START Input data
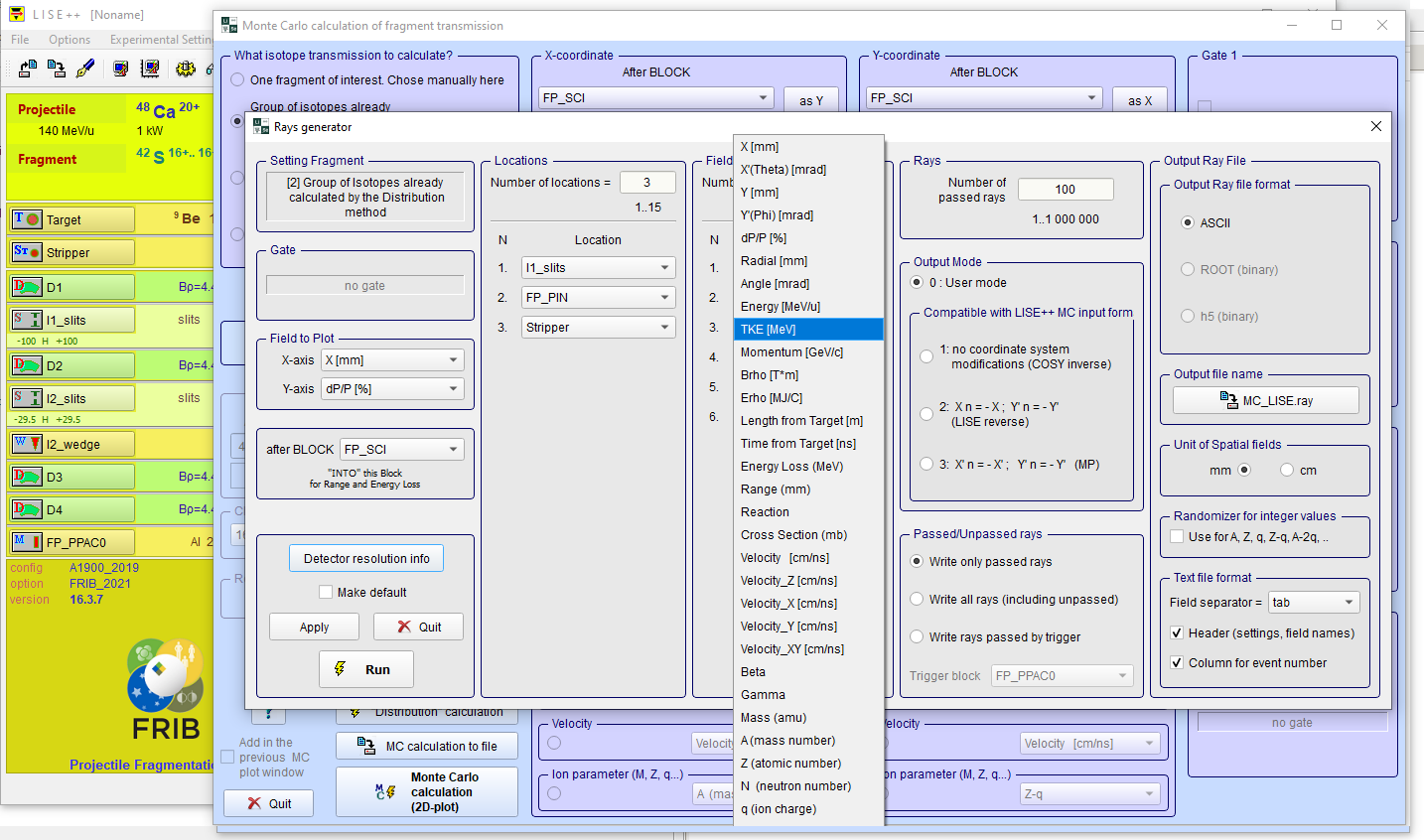
Task: Click the pen icon in main toolbar
Action: [85, 69]
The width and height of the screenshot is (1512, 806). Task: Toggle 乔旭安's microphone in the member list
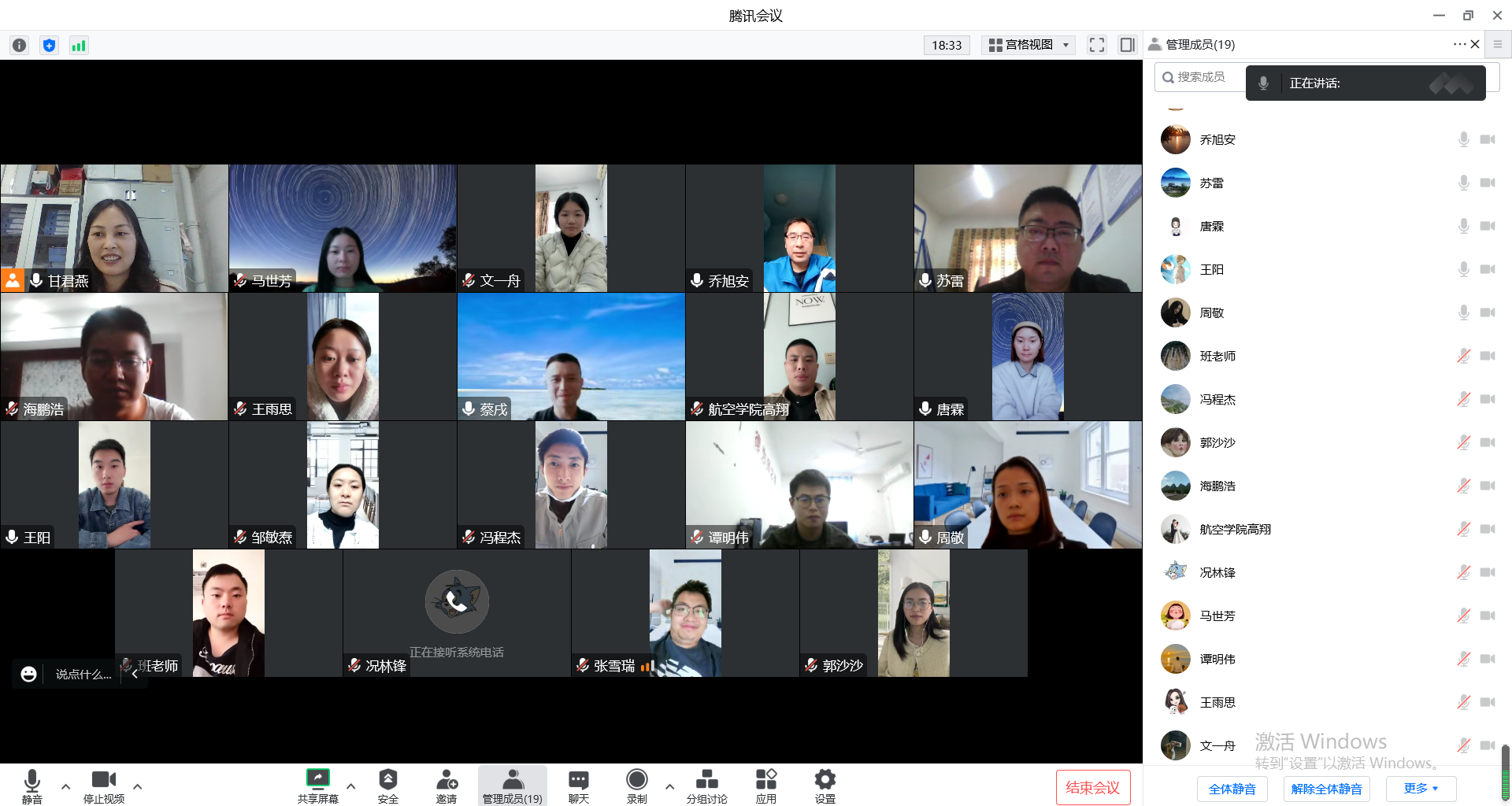click(1463, 139)
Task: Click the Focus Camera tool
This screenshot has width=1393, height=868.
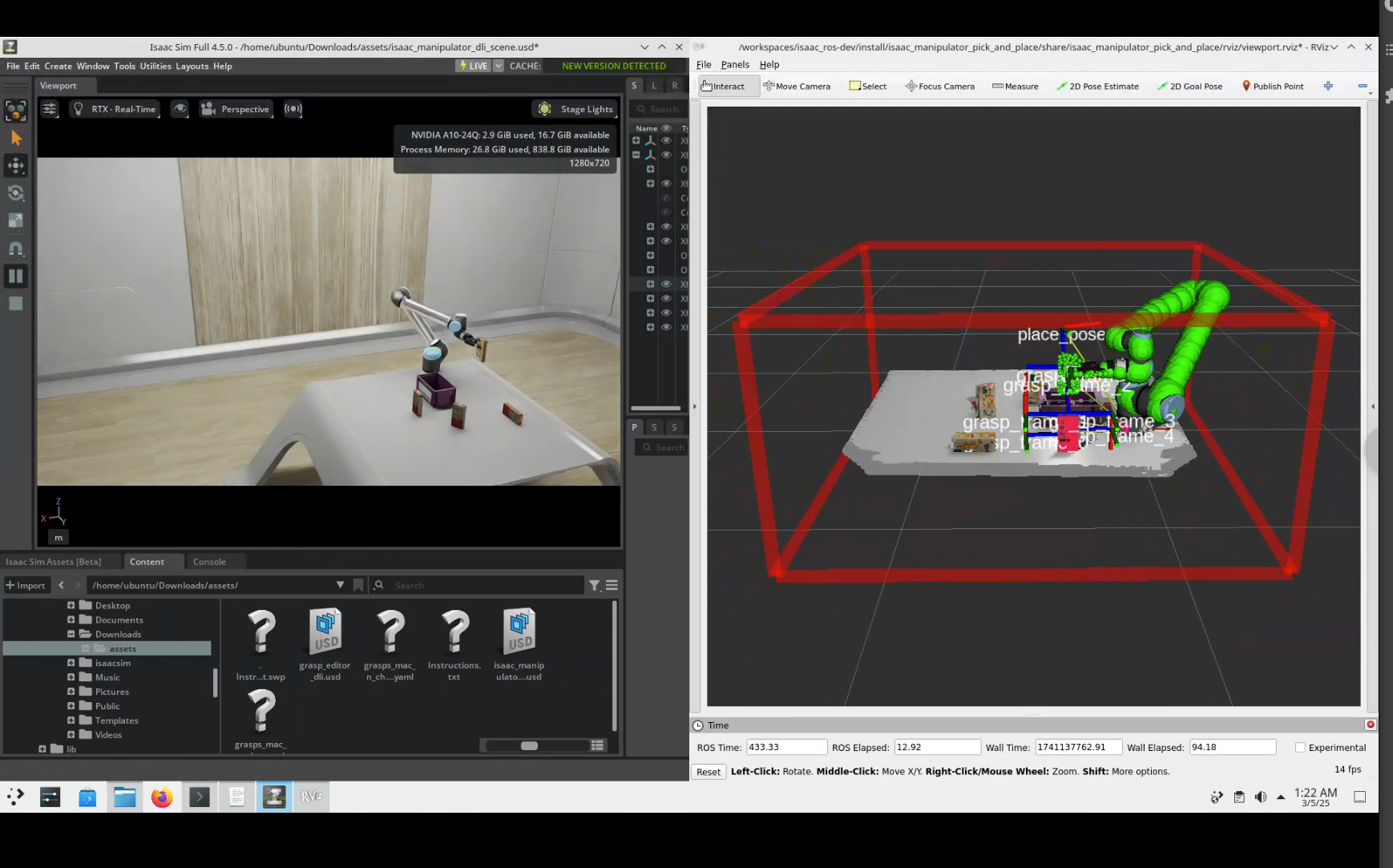Action: coord(939,87)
END Input data
The copy you give must run from the line containing "Task: Click the Focus Camera tool" through the last line of the records, exactly, with the pictures left out.

Task: Click the Focus Camera tool
This screenshot has width=1393, height=868.
Action: coord(939,87)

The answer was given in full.